Start of DATA EXTRACT

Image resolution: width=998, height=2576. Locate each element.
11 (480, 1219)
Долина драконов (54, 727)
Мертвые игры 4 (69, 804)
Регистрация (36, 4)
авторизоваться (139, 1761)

End of DATA EXTRACT

• WORK TASK:
The entries listed above are to be output exactly. Leave none out.

• WRITTEN RESPONSE:
Image resolution: width=998, height=2576. Locate each element.
11 (480, 1219)
Долина драконов (54, 727)
Мертвые игры 4 (69, 804)
Регистрация (36, 4)
авторизоваться (139, 1761)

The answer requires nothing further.